The ACOG bulletin is the first full update in 6 years of its recommendations on IUDs, which have gained more widespread use in the interim – from 1.3% of contraceptive use in the United States in 2002 to 5.5% in 2008. The organization’s bulletins on IUDs – which in the 1990s were marked by restrictive and cautionary language – have become progressively more positive in the past decade, as safety findings accumulate and the consensus on patient eligibility has broadened.

A bulletin from the early 1990s describes IUDs as suited for older, parous, monogamous women who are not ready for sterilization, have no history of pelvic inflammatory disease or ectopic pregnancy, and who could not take oral contraceptives (Int. J. Gynaecol. Obstet. 1993;41:189-93).

But by 2005, the last time it issued a full practice bulletin concerning IUDs (Obstet. Gynecol. 2005;105:223-32), ACOG’s tone had changed dramatically, calling the devices "safe, effective, long-term contraception [that] should be considered for all women who seek a reliable, reversible contraception that is effective before coitus." The same year, the package insert of the copper IUD was changed to include its use in women who have not had any children, and in 2007, ACOG published a committee opinion saying that IUDs could be considered appropriate for use in adolescents (Obstet. Gynecol. 2007;110:1493-5).

The current bulletin, which replaces the 2005 guidance, not only includes the postcoital, emergency contraceptive use of the copper IUD, but explicitly promotes IUDs and implants, saying that the methods "may help lower U.S. unintended pregnancy rates because gaps in use and discontinuation of shorter acting methods are associated with unintended pregnancy rates in high-risk women."

The ACOG separated its updated recommendations into three levels based on the type and quality of evidence supporting them (Practice Bulletin 121; Obstet. Gynecol. 2011;118:184-96).

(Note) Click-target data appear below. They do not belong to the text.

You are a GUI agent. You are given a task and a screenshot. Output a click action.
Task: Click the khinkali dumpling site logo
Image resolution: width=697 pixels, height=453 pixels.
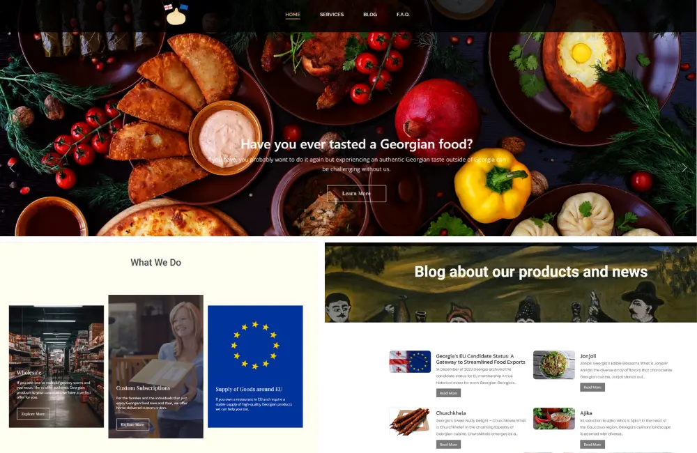click(x=176, y=15)
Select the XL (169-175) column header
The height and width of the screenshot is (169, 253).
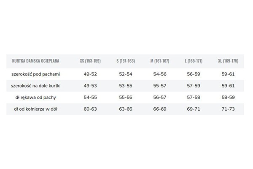point(228,61)
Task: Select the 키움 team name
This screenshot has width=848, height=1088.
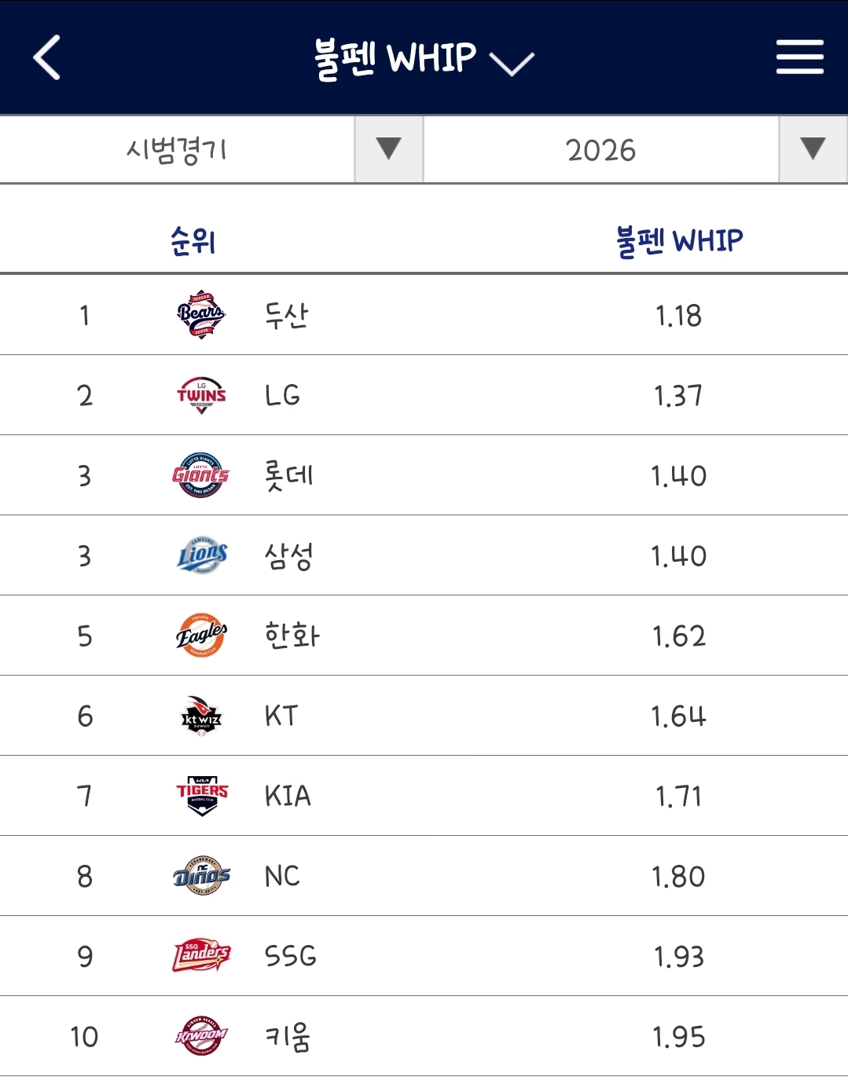Action: (288, 1037)
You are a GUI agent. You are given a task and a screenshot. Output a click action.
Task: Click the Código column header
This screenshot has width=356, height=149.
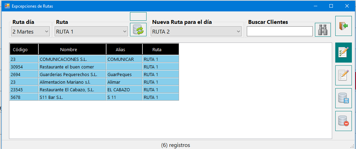tap(24, 49)
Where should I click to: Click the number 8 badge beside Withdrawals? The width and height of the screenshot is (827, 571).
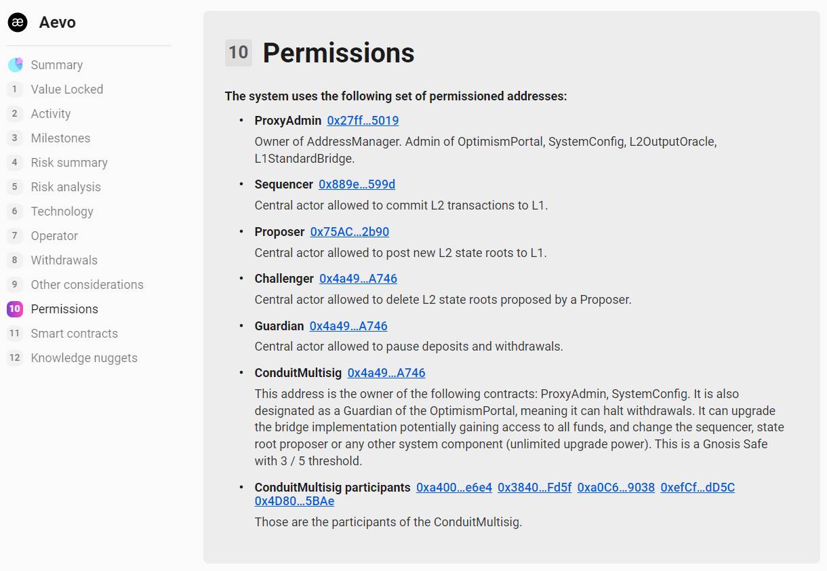click(15, 260)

The recommendations that routine antibiotic prophylaxis is unnecessary before IUD insertion and that the copper IUD may be inserted up to 5 days after intercourse to prevent unwanted pregnancy, are classified as level A, which means that they are supported by good and consistent scientific evidence, ACOG said.

Insertion of an IUD immediately after childbirth is safe, the ACOG says, although it classifies this as a level B recommendation, one based on inconsistent evidence. The risk of an IUD inserted immediately after childbirth being expelled may be as high as 24%, ACOG noted, and insertion is contraindicated immediately after childbirth for women with peripartum chorioamnionitis, endometritis, or puerperal sepsis.

Other level B recommendations now include offering IUDs to women with previous ectopic pregnancy and to women who have just miscarried or had an abortion.

The safety evidence for insertion immediately after a first trimester abortion is stronger than that for a second-trimester procedure, according to the recommendations. Evidence suggests that women who have an IUD inserted immediately after abortion have higher rates of use and lower rates of repeat abortion, compared with women who received appointments for insertion later (Contraception 2011;83:34-40). However, the recommendations state that women who have had septic abortions should not receive an IUD until at least 3 months afterward.

Women who have had an ectopic pregnancy need not be excluded from receiving IUDs as they have not been shown to increase the absolute risk of ectopic pregnancy.

Subdermal implants may be offered to non-breastfeeding women any time after childbirth.

Expert opinion supports the recommendation that implants not be offered to breastfeeding women until 4 weeks after childbirth, because of theoretical concerns about contraceptive hormones affecting infant development.